Al igual que había sucedido en el salón de lady Carling, algunas personas estaban dispuestas a hablar con ella, aunque solo fuera para preguntarle cómo estaba. Claro que en el salón de lady Carling contaba con el apoyo de su anfitriona y en el parque contaba con el apoyo del conde de Merton. La noche anterior fueron los condes de Sheringford quienes la apoyaron.
Tal vez quedara gente amable. Tal vez su cinismo hubiera llegado a extremos insoportables. Tal vez no acabaría siendo la paria que había imaginado. O tal vez se había convertido en una curiosidad irresistible para muchos. En cuanto pasara la novedad, dejarían de recibirla.
Costaba abandonar el cinismo.
Daba igual. En muchos sentidos siempre había sido una paría.
Como era de esperar, aquellos que se detenían a hablar con lord Merton y que le fueron presentados eran hombres en su gran mayoría. Mientras los miraba, se preguntó si no podría haber escogido mejor la noche anterior. Pero ¿cómo escoger bien sin saber nada en absoluto del hombre en cuestión salvo su nombre y el hecho de que era rico? Aunque, ¿cómo estar segura de ese detalle cuando muchos caballeros vivían por encima de sus posibilidades y estaban entrampados hasta las cejas?

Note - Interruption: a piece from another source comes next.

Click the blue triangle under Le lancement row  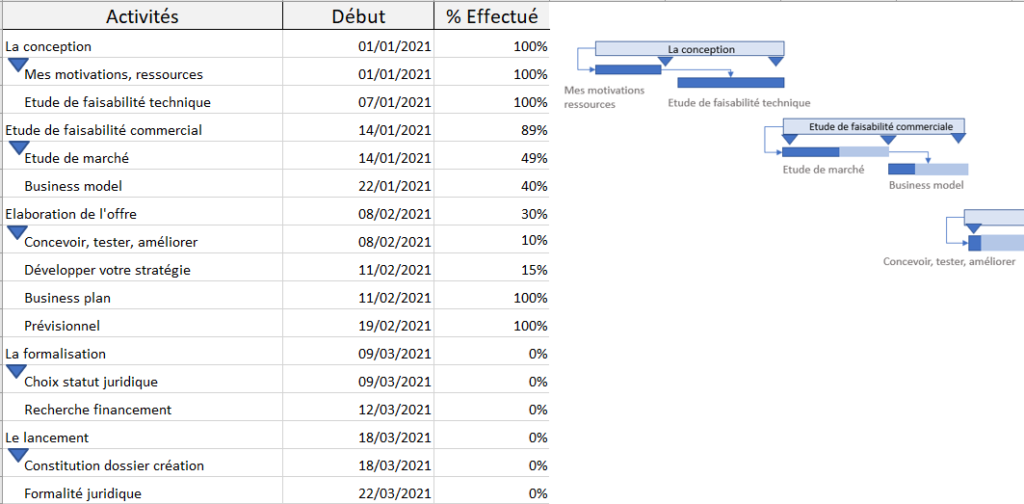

En su momento creyó haber escogido un buen marido. Por aquel entonces tenía dieciocho años. Ya tenía veintiocho. Quizá la única perla de sabiduría que había adquirido en el transcurso de los años fuera la certeza de que a la hora de escoger a un hombre que proporcionara seguridad y estabilidad, era mejor un protector que un marido.
La libertad era lo más valioso que podía ofrecer la vida. Sin embargo, para una mujer era muy difícil de obtener.
El barón Montford se acercó a ellos para saludarla y para charlar con su cuñado unos minutos. Lo acompañaban otros tres caballeros, entre quienes se encontraba el señor Huxtable, que seguía teniendo un aire demoníaco a su parecer. La miró a los ojos mientras los demás hablaban y reían. En algún momento de su vida, el señor Huxtable se había roto la nariz y no se la habían enderezado. Se alegró muchísimo de no haberlo escogido la noche anterior. Tenía la sensación de que sus ojos podían leerle el pensamiento y atravesarla de parte a parte.
Y en ese instante, justo cuando los caballeros se alejaban en dirección contraria y ella echó un vistazo a su alrededor, vio una cara conocida. La de un apuesto joven pelirrojo que iba sentado en un cabriolé junto a una muchacha muy guapa vestida de rosa. El joven sonreía por algo que su acompañante acababa de decirle a un par de oficiales de uniforme que iban a caballo.
El tílburi del conde de Merton estaba casi a su altura. Los oficiales siguieron su camino, la muchacha sonrió al joven risueño y ambos se giraron para mirar a la multitud que los rodeaba.
Sus ojos repararon en ella casi al mismo tiempo. Los dos carruajes estaban casi a la misma altura. Sin pensar siquiera en lo que hacía, Cassandra esbozó una cálida sonrisa y se inclinó hacia el otro carruaje.
– ¡Wesley! -exclamó.
La muchacha se llevó las manos a la boca y giró la cabeza con brusquedad… al igual que otras damas habían hecho durante el cuarto de hora que llevaban en el parque. La sonrisa del joven desapareció y sus ojos la miraron con expresión horrorizada antes de titubear un momento y acabar desviando la vista.